**THE RECORDS**:
-- -- --

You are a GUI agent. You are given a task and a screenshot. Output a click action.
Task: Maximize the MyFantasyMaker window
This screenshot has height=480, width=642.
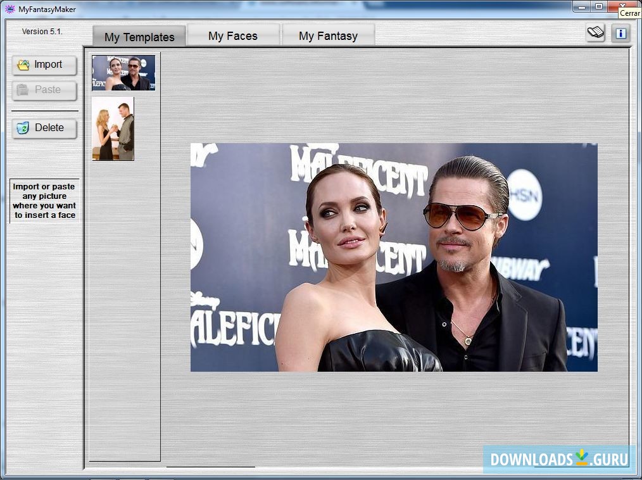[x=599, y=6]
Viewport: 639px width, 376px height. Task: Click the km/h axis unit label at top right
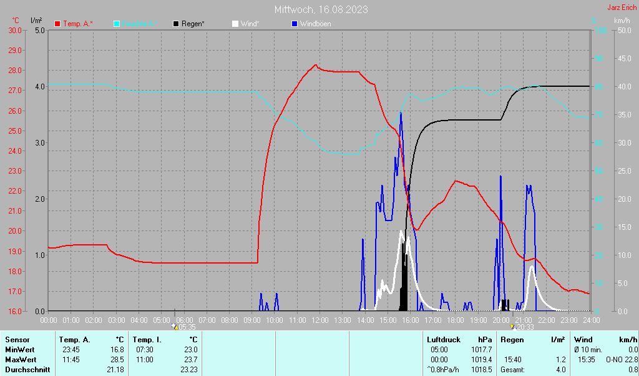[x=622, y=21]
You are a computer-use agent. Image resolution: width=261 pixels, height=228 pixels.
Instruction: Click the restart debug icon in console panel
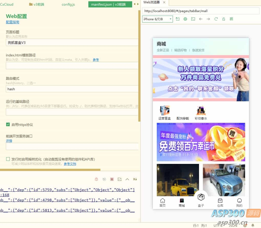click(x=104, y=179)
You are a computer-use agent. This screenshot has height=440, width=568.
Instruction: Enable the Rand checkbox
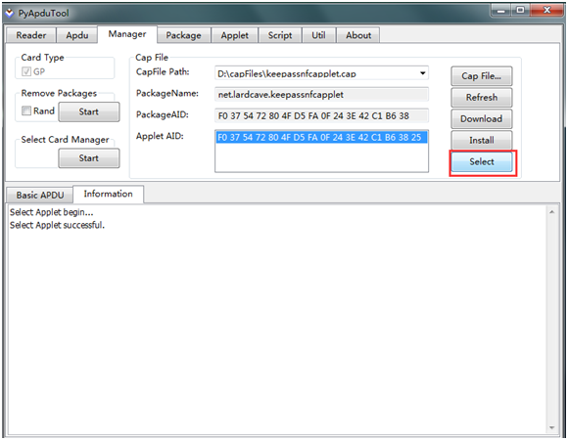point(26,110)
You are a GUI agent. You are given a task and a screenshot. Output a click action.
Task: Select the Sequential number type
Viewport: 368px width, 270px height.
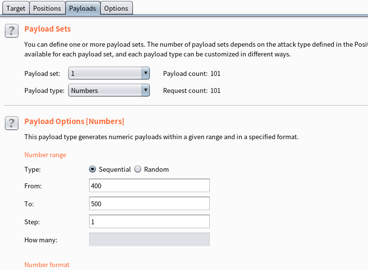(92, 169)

-- -- --

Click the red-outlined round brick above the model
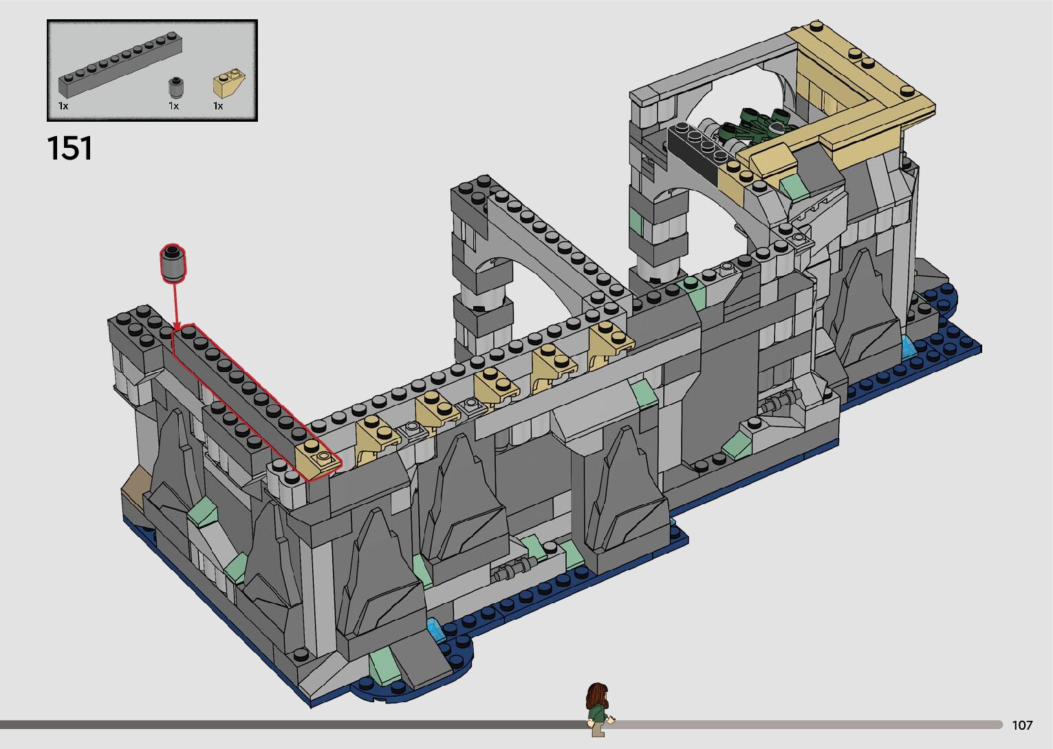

-- -- --

**PROBLEM TO WORK ON**: Apply a filter for "computer" to the entries and show each line that passes.

**REPLY**:
You are a computer-use agent. Image resolution: width=261 pixels, height=228 pixels.
You are a computer-use agent. This screenshot has height=440, width=568.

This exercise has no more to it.